◆ **GOAL OF THE EXERCISE**
Word for word, transcribe the records that follow.

◆ **Dataset entries**
◆ ◆ ◆ ◆ ◆

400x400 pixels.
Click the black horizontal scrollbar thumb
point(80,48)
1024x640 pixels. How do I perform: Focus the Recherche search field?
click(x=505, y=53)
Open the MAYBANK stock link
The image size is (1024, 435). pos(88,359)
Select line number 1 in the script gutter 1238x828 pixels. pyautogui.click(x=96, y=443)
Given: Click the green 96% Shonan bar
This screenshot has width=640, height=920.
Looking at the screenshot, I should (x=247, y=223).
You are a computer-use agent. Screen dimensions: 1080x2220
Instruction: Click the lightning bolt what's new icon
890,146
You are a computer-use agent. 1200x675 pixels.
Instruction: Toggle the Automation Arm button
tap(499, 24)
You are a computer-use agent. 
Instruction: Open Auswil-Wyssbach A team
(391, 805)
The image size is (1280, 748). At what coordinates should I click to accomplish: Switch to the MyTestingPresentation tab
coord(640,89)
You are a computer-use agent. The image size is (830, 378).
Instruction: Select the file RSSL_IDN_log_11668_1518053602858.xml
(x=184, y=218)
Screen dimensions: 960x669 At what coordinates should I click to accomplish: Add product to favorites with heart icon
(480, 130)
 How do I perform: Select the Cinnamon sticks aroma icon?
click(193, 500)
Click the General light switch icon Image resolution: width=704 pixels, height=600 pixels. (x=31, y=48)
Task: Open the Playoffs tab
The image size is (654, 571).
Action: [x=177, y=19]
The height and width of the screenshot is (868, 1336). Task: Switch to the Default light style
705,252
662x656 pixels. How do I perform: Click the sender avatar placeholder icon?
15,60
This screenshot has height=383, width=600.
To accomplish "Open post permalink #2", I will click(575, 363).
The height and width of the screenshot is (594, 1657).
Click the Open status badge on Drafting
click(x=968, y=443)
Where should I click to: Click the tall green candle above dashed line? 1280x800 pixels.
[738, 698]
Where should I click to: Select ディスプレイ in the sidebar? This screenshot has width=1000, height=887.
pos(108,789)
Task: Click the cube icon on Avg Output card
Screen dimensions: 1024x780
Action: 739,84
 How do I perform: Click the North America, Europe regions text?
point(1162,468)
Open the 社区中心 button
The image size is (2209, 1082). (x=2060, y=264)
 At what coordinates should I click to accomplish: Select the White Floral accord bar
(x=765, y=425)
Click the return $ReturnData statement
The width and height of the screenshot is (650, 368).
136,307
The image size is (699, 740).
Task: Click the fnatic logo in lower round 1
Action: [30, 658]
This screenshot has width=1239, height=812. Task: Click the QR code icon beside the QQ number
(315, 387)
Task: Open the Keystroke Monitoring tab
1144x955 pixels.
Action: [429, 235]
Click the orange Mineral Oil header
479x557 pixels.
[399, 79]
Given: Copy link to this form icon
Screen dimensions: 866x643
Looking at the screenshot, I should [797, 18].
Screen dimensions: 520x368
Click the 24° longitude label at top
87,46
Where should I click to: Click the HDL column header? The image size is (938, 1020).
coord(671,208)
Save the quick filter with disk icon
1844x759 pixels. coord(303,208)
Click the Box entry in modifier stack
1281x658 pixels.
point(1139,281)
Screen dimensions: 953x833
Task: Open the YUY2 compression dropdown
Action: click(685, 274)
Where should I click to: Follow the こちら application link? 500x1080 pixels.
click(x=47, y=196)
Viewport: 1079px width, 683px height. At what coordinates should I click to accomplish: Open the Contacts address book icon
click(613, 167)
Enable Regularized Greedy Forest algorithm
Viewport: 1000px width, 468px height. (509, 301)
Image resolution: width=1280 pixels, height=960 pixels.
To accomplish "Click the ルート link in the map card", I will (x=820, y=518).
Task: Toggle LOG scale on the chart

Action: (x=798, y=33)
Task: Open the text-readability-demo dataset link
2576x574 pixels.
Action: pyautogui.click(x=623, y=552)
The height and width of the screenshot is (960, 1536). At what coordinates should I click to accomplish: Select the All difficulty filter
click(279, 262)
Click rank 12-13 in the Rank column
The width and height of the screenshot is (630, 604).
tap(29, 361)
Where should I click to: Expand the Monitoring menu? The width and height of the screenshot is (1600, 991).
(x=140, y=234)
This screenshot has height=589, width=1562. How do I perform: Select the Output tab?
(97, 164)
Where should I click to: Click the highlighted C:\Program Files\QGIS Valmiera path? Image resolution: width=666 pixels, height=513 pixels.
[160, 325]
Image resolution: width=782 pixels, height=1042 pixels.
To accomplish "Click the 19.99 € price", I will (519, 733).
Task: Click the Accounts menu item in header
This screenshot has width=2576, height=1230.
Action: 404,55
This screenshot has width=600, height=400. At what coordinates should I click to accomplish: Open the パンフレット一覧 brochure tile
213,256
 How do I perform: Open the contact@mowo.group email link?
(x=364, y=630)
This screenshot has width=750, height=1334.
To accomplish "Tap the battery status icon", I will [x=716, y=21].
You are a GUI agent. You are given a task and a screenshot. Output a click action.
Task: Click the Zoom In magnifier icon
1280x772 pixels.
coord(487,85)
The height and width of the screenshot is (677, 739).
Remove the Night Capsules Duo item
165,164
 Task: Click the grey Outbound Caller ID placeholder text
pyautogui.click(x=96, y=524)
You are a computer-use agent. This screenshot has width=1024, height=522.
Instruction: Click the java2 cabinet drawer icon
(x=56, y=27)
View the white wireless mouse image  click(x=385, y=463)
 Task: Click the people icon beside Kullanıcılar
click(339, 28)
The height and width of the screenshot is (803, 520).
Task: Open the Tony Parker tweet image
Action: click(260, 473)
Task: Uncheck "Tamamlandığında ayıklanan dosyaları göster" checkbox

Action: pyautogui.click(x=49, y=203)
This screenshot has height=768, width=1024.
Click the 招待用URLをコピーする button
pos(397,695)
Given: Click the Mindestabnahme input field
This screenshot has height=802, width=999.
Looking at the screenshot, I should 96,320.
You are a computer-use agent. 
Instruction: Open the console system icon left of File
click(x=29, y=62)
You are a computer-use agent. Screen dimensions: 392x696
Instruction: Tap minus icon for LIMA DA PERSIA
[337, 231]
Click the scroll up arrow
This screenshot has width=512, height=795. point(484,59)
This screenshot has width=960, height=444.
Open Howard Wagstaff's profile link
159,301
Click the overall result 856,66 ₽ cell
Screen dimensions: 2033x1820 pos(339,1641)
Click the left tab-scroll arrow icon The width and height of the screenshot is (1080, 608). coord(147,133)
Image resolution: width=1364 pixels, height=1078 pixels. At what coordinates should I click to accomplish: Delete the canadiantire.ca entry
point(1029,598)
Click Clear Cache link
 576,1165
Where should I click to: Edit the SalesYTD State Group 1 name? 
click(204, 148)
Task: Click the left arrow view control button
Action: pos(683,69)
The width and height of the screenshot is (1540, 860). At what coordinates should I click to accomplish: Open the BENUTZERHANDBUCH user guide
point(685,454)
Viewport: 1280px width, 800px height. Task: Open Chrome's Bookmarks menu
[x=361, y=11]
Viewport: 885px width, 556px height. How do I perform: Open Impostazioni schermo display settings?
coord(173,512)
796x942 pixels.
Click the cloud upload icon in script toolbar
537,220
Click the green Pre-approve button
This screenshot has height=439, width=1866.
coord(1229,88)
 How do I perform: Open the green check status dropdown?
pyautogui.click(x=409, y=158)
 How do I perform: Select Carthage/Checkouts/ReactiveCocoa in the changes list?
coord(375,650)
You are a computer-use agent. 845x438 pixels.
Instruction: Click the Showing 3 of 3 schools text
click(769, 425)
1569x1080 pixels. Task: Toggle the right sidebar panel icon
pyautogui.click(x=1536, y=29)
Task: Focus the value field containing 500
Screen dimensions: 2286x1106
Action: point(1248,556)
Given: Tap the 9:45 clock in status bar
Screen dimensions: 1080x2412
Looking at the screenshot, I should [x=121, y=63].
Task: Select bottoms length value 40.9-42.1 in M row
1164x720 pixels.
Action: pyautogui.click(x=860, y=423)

◆ ◆ ◆ ◆ ◆

◆ **SOLUTION TO THIS EXERCISE**
400x400 pixels.
Click the black horizontal scrollbar thumb
point(80,48)
1024x640 pixels. How do I perform: Focus the Recherche search field?
click(x=505, y=53)
Open the MAYBANK stock link
The image size is (1024, 435). pos(88,359)
Select line number 1 in the script gutter 1238x828 pixels. pyautogui.click(x=96, y=443)
Given: Click the green 96% Shonan bar
This screenshot has width=640, height=920.
Looking at the screenshot, I should (x=247, y=223).
You are a computer-use agent. Screen dimensions: 1080x2220
Instruction: Click the lightning bolt what's new icon
890,146
You are a computer-use agent. 1200x675 pixels.
Instruction: Toggle the Automation Arm button
tap(499, 24)
You are a computer-use agent. 
Instruction: Open Auswil-Wyssbach A team
(391, 805)
The image size is (1280, 748). At what coordinates should I click to accomplish: Switch to the MyTestingPresentation tab
coord(640,89)
You are a computer-use agent. The image size is (830, 378).
Instruction: Select the file RSSL_IDN_log_11668_1518053602858.xml
(x=184, y=218)
Screen dimensions: 960x669 At what coordinates should I click to accomplish: Add product to favorites with heart icon
(480, 130)
 How do I perform: Select the Cinnamon sticks aroma icon?
click(193, 500)
Click the General light switch icon Image resolution: width=704 pixels, height=600 pixels. (x=31, y=48)
Task: Open the Playoffs tab
The image size is (654, 571).
Action: [x=177, y=19]
The height and width of the screenshot is (868, 1336). Task: Switch to the Default light style
705,252
662x656 pixels. How do I perform: Click the sender avatar placeholder icon?
15,60
This screenshot has height=383, width=600.
To accomplish "Open post permalink #2", I will click(575, 363).
The height and width of the screenshot is (594, 1657).
Click the Open status badge on Drafting
click(x=968, y=443)
Where should I click to: Click the tall green candle above dashed line? 1280x800 pixels.
[738, 698]
Where should I click to: Select ディスプレイ in the sidebar? This screenshot has width=1000, height=887.
pos(108,789)
Task: Click the cube icon on Avg Output card
Screen dimensions: 1024x780
Action: 739,84
 How do I perform: Click the North America, Europe regions text?
point(1162,468)
Open the 社区中心 button
The image size is (2209, 1082). (x=2060, y=264)
 At what coordinates should I click to accomplish: Select the White Floral accord bar
(x=765, y=425)
Click the return $ReturnData statement
The width and height of the screenshot is (650, 368).
136,307
The image size is (699, 740).
Task: Click the fnatic logo in lower round 1
Action: [30, 658]
This screenshot has width=1239, height=812. Task: Click the QR code icon beside the QQ number
(315, 387)
Task: Open the Keystroke Monitoring tab
1144x955 pixels.
Action: [429, 235]
Click the orange Mineral Oil header
479x557 pixels.
[399, 79]
Given: Copy link to this form icon
Screen dimensions: 866x643
Looking at the screenshot, I should [797, 18].
Screen dimensions: 520x368
Click the 24° longitude label at top
87,46
Where should I click to: Click the HDL column header? The image size is (938, 1020).
coord(671,208)
Save the quick filter with disk icon
1844x759 pixels. coord(303,208)
Click the Box entry in modifier stack
1281x658 pixels.
point(1139,281)
Screen dimensions: 953x833
Task: Open the YUY2 compression dropdown
Action: click(685, 274)
Where should I click to: Follow the こちら application link? 500x1080 pixels.
click(x=47, y=196)
Viewport: 1079px width, 683px height. At what coordinates should I click to accomplish: Open the Contacts address book icon
click(613, 167)
Enable Regularized Greedy Forest algorithm
Viewport: 1000px width, 468px height. (509, 301)
Image resolution: width=1280 pixels, height=960 pixels.
To accomplish "Click the ルート link in the map card", I will (x=820, y=518).
Task: Toggle LOG scale on the chart

Action: (x=798, y=33)
Task: Open the text-readability-demo dataset link
2576x574 pixels.
Action: pyautogui.click(x=623, y=552)
The height and width of the screenshot is (960, 1536). At what coordinates should I click to accomplish: Select the All difficulty filter
click(279, 262)
Click rank 12-13 in the Rank column
The width and height of the screenshot is (630, 604).
tap(29, 361)
Where should I click to: Expand the Monitoring menu? The width and height of the screenshot is (1600, 991).
(x=140, y=234)
This screenshot has height=589, width=1562. How do I perform: Select the Output tab?
(97, 164)
Where should I click to: Click the highlighted C:\Program Files\QGIS Valmiera path? Image resolution: width=666 pixels, height=513 pixels.
[160, 325]
Image resolution: width=782 pixels, height=1042 pixels.
To accomplish "Click the 19.99 € price", I will (519, 733).
Task: Click the Accounts menu item in header
This screenshot has width=2576, height=1230.
Action: 404,55
This screenshot has width=600, height=400. At what coordinates should I click to accomplish: Open the パンフレット一覧 brochure tile
213,256
 How do I perform: Open the contact@mowo.group email link?
(x=364, y=630)
This screenshot has width=750, height=1334.
To accomplish "Tap the battery status icon", I will [x=716, y=21].
You are a GUI agent. You are given a task and a screenshot. Output a click action.
Task: Click the Zoom In magnifier icon
1280x772 pixels.
coord(487,85)
The height and width of the screenshot is (677, 739).
Remove the Night Capsules Duo item
165,164
 Task: Click the grey Outbound Caller ID placeholder text
pyautogui.click(x=96, y=524)
You are a computer-use agent. This screenshot has width=1024, height=522.
Instruction: Click the java2 cabinet drawer icon
(x=56, y=27)
View the white wireless mouse image  click(x=385, y=463)
 Task: Click the people icon beside Kullanıcılar
click(339, 28)
The height and width of the screenshot is (803, 520).
Task: Open the Tony Parker tweet image
Action: click(260, 473)
Task: Uncheck "Tamamlandığında ayıklanan dosyaları göster" checkbox

Action: pyautogui.click(x=49, y=203)
This screenshot has height=768, width=1024.
Click the 招待用URLをコピーする button
pos(397,695)
Given: Click the Mindestabnahme input field
This screenshot has height=802, width=999.
Looking at the screenshot, I should 96,320.
You are a computer-use agent. 
Instruction: Open the console system icon left of File
click(x=29, y=62)
You are a computer-use agent. Screen dimensions: 392x696
Instruction: Tap minus icon for LIMA DA PERSIA
[337, 231]
Click the scroll up arrow
This screenshot has width=512, height=795. point(484,59)
This screenshot has width=960, height=444.
Open Howard Wagstaff's profile link
159,301
Click the overall result 856,66 ₽ cell
Screen dimensions: 2033x1820 pos(339,1641)
Click the left tab-scroll arrow icon The width and height of the screenshot is (1080, 608). coord(147,133)
Image resolution: width=1364 pixels, height=1078 pixels. At what coordinates should I click to accomplish: Delete the canadiantire.ca entry
point(1029,598)
Click Clear Cache link
 576,1165
Where should I click to: Edit the SalesYTD State Group 1 name? 
click(204, 148)
Task: Click the left arrow view control button
Action: pos(683,69)
The width and height of the screenshot is (1540, 860). At what coordinates should I click to accomplish: Open the BENUTZERHANDBUCH user guide
point(685,454)
Viewport: 1280px width, 800px height. Task: Open Chrome's Bookmarks menu
[x=361, y=11]
Viewport: 885px width, 556px height. How do I perform: Open Impostazioni schermo display settings?
coord(173,512)
796x942 pixels.
Click the cloud upload icon in script toolbar
537,220
Click the green Pre-approve button
This screenshot has height=439, width=1866.
coord(1229,88)
 How do I perform: Open the green check status dropdown?
pyautogui.click(x=409, y=158)
 How do I perform: Select Carthage/Checkouts/ReactiveCocoa in the changes list?
coord(375,650)
You are a computer-use agent. 845x438 pixels.
Instruction: Click the Showing 3 of 3 schools text
click(769, 425)
1569x1080 pixels. Task: Toggle the right sidebar panel icon
pyautogui.click(x=1536, y=29)
Task: Focus the value field containing 500
Screen dimensions: 2286x1106
Action: point(1248,556)
Given: Tap the 9:45 clock in status bar
Screen dimensions: 1080x2412
Looking at the screenshot, I should [x=121, y=63].
Task: Select bottoms length value 40.9-42.1 in M row
1164x720 pixels.
Action: pyautogui.click(x=860, y=423)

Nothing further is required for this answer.